**Stated goal**
Please turn the items below into a numbered list, leaving out any blank lines.
-- start --
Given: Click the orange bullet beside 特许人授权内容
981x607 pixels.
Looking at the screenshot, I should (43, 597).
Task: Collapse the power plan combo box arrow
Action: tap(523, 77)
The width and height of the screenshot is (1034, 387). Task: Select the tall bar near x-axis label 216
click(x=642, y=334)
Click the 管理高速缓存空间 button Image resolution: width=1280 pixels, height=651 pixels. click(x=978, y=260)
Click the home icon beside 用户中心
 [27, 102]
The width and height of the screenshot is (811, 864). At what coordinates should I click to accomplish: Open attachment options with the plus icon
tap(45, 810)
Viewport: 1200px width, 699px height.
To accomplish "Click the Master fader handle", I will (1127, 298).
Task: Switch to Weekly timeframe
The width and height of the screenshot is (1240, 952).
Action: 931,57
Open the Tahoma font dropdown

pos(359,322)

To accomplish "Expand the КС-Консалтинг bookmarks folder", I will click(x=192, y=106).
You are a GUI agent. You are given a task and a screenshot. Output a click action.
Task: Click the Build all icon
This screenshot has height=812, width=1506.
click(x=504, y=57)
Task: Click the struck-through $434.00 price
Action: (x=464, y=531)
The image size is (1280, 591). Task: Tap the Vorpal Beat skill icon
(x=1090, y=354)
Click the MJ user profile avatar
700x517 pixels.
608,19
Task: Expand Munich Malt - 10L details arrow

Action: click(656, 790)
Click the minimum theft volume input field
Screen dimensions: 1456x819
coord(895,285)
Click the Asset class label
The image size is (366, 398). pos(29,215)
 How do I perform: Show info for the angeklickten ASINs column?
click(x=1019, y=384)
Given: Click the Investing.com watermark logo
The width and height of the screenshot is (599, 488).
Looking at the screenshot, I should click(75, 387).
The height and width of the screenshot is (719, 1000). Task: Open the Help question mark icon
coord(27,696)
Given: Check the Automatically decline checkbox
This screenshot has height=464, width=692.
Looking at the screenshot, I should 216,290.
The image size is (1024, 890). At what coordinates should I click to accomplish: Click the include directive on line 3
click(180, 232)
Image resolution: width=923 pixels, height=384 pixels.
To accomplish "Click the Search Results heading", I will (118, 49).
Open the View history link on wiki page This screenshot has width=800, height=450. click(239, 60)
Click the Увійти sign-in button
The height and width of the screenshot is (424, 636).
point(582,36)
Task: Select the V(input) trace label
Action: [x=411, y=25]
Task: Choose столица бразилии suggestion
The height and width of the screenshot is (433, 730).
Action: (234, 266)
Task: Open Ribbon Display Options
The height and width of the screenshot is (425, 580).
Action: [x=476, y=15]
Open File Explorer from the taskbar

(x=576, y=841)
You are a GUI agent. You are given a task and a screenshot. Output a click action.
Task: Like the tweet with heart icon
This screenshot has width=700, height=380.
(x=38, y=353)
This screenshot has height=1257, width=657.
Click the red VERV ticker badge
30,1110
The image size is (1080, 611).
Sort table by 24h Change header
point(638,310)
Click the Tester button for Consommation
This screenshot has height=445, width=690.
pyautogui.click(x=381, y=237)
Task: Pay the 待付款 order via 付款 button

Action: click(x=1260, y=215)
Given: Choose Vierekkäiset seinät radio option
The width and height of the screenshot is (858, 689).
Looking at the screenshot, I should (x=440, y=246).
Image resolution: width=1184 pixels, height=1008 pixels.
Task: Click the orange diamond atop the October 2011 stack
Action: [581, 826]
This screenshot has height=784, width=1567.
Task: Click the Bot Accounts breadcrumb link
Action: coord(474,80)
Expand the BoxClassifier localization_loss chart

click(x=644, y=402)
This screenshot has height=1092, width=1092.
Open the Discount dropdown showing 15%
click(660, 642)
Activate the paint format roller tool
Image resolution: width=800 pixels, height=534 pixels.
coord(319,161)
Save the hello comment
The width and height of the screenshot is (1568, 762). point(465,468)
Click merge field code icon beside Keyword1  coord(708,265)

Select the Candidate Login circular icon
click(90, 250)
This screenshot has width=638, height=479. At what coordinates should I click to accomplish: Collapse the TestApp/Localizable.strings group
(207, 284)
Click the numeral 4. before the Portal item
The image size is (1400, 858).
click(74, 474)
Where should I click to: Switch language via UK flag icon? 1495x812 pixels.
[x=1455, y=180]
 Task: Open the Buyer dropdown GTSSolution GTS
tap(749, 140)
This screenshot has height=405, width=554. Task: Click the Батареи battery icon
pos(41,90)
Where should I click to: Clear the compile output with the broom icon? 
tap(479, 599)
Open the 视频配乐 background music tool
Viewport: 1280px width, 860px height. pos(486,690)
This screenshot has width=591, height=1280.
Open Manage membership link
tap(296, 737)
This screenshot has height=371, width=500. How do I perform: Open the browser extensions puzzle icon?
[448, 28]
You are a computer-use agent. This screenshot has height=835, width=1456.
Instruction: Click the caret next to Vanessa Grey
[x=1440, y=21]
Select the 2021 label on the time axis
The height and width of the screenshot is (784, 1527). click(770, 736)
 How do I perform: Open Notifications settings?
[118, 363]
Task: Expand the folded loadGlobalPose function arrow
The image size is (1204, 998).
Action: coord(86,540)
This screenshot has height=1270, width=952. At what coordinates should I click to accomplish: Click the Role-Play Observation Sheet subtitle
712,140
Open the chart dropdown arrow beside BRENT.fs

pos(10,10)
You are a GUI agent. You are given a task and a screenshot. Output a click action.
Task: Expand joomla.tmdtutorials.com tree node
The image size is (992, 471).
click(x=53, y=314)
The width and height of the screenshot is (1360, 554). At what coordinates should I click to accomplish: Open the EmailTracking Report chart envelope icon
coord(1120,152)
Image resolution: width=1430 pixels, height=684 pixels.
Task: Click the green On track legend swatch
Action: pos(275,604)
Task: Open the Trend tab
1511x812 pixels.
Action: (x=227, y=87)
-- end --
**Expected answer**
1. Given: Click the orange bullet beside 特许人授权内容
2. 981x607 pixels.
3. Looking at the screenshot, I should (43, 597).
4. Task: Collapse the power plan combo box arrow
5. Action: tap(523, 77)
6. The width and height of the screenshot is (1034, 387). Task: Select the tall bar near x-axis label 216
7. click(x=642, y=334)
8. Click the 管理高速缓存空间 button Image resolution: width=1280 pixels, height=651 pixels. click(x=978, y=260)
9. Click the home icon beside 用户中心
10.  [27, 102]
11. The width and height of the screenshot is (811, 864). At what coordinates should I click to accomplish: Open attachment options with the plus icon
12. tap(45, 810)
13. Viewport: 1200px width, 699px height.
14. To accomplish "Click the Master fader handle", I will (1127, 298).
15. Task: Switch to Weekly timeframe
16. The width and height of the screenshot is (1240, 952).
17. Action: 931,57
18. Open the Tahoma font dropdown
19. pos(359,322)
20. To accomplish "Expand the КС-Консалтинг bookmarks folder", I will click(x=192, y=106).
21. You are a GUI agent. You are given a task and a screenshot. Output a click action.
22. Task: Click the Build all icon
23. This screenshot has height=812, width=1506.
24. click(x=504, y=57)
25. Task: Click the struck-through $434.00 price
26. Action: (x=464, y=531)
27. The image size is (1280, 591). Task: Tap the Vorpal Beat skill icon
28. (x=1090, y=354)
29. Click the MJ user profile avatar
30. 700x517 pixels.
31. 608,19
32. Task: Expand Munich Malt - 10L details arrow
33. Action: click(656, 790)
34. Click the minimum theft volume input field
35. Screen dimensions: 1456x819
36. coord(895,285)
37. Click the Asset class label
38. The image size is (366, 398). pos(29,215)
39.  How do I perform: Show info for the angeklickten ASINs column?
40. click(x=1019, y=384)
41. Given: Click the Investing.com watermark logo
42. The width and height of the screenshot is (599, 488).
43. Looking at the screenshot, I should click(75, 387).
44. The height and width of the screenshot is (719, 1000). Task: Open the Help question mark icon
45. coord(27,696)
46. Given: Check the Automatically decline checkbox
47. This screenshot has height=464, width=692.
48. Looking at the screenshot, I should 216,290.
49. The image size is (1024, 890). At what coordinates should I click to accomplish: Click the include directive on line 3
50. click(180, 232)
51. Image resolution: width=923 pixels, height=384 pixels.
52. To accomplish "Click the Search Results heading", I will (118, 49).
53. Open the View history link on wiki page This screenshot has width=800, height=450. click(239, 60)
54. Click the Увійти sign-in button
55. The height and width of the screenshot is (424, 636).
56. point(582,36)
57. Task: Select the V(input) trace label
58. Action: [x=411, y=25]
59. Task: Choose столица бразилии suggestion
60. The height and width of the screenshot is (433, 730).
61. Action: (234, 266)
62. Task: Open Ribbon Display Options
63. The height and width of the screenshot is (425, 580).
64. Action: [x=476, y=15]
65. Open File Explorer from the taskbar
66. (x=576, y=841)
67. You are a GUI agent. You are given a task and a screenshot. Output a click action.
68. Task: Like the tweet with heart icon
69. This screenshot has width=700, height=380.
70. (x=38, y=353)
71. This screenshot has height=1257, width=657.
72. Click the red VERV ticker badge
73. 30,1110
74. The image size is (1080, 611).
75. Sort table by 24h Change header
76. point(638,310)
77. Click the Tester button for Consommation
78. This screenshot has height=445, width=690.
79. pyautogui.click(x=381, y=237)
80. Task: Pay the 待付款 order via 付款 button
81. Action: click(x=1260, y=215)
82. Given: Choose Vierekkäiset seinät radio option
83. The width and height of the screenshot is (858, 689).
84. Looking at the screenshot, I should (x=440, y=246).
85. Image resolution: width=1184 pixels, height=1008 pixels.
86. Task: Click the orange diamond atop the October 2011 stack
87. Action: [581, 826]
88. This screenshot has height=784, width=1567.
89. Task: Click the Bot Accounts breadcrumb link
90. Action: coord(474,80)
91. Expand the BoxClassifier localization_loss chart
92. click(x=644, y=402)
93. This screenshot has height=1092, width=1092.
94. Open the Discount dropdown showing 15%
95. click(660, 642)
96. Activate the paint format roller tool
97. Image resolution: width=800 pixels, height=534 pixels.
98. coord(319,161)
99. Save the hello comment
100. The width and height of the screenshot is (1568, 762). point(465,468)
101. Click merge field code icon beside Keyword1  coord(708,265)
102. Select the Candidate Login circular icon
103. click(90, 250)
104. This screenshot has width=638, height=479. At what coordinates should I click to accomplish: Collapse the TestApp/Localizable.strings group
105. (207, 284)
106. Click the numeral 4. before the Portal item
107. The image size is (1400, 858).
108. click(74, 474)
109. Where should I click to: Switch language via UK flag icon? 1495x812 pixels.
110. [x=1455, y=180]
111.  Task: Open the Buyer dropdown GTSSolution GTS
112. tap(749, 140)
113. This screenshot has height=405, width=554. Task: Click the Батареи battery icon
114. pos(41,90)
115. Where should I click to: Clear the compile output with the broom icon? 
116. tap(479, 599)
117. Open the 视频配乐 background music tool
118. Viewport: 1280px width, 860px height. pos(486,690)
119. This screenshot has width=591, height=1280.
120. Open Manage membership link
121. tap(296, 737)
122. This screenshot has height=371, width=500. How do I perform: Open the browser extensions puzzle icon?
123. [448, 28]
124. You are a computer-use agent. This screenshot has height=835, width=1456.
125. Instruction: Click the caret next to Vanessa Grey
126. [x=1440, y=21]
127. Select the 2021 label on the time axis
128. The height and width of the screenshot is (784, 1527). click(770, 736)
129.  How do I perform: Open Notifications settings?
130. [118, 363]
131. Task: Expand the folded loadGlobalPose function arrow
132. The image size is (1204, 998).
133. Action: coord(86,540)
134. This screenshot has height=1270, width=952. At what coordinates should I click to accomplish: Click the Role-Play Observation Sheet subtitle
135. 712,140
136. Open the chart dropdown arrow beside BRENT.fs
137. pos(10,10)
138. You are a GUI agent. You are given a task and a screenshot. Output a click action.
139. Task: Expand joomla.tmdtutorials.com tree node
140. The image size is (992, 471).
141. click(x=53, y=314)
142. The width and height of the screenshot is (1360, 554). At what coordinates should I click to accomplish: Open the EmailTracking Report chart envelope icon
143. coord(1120,152)
144. Image resolution: width=1430 pixels, height=684 pixels.
145. Task: Click the green On track legend swatch
146. Action: pos(275,604)
147. Task: Open the Trend tab
148. 1511x812 pixels.
149. Action: (x=227, y=87)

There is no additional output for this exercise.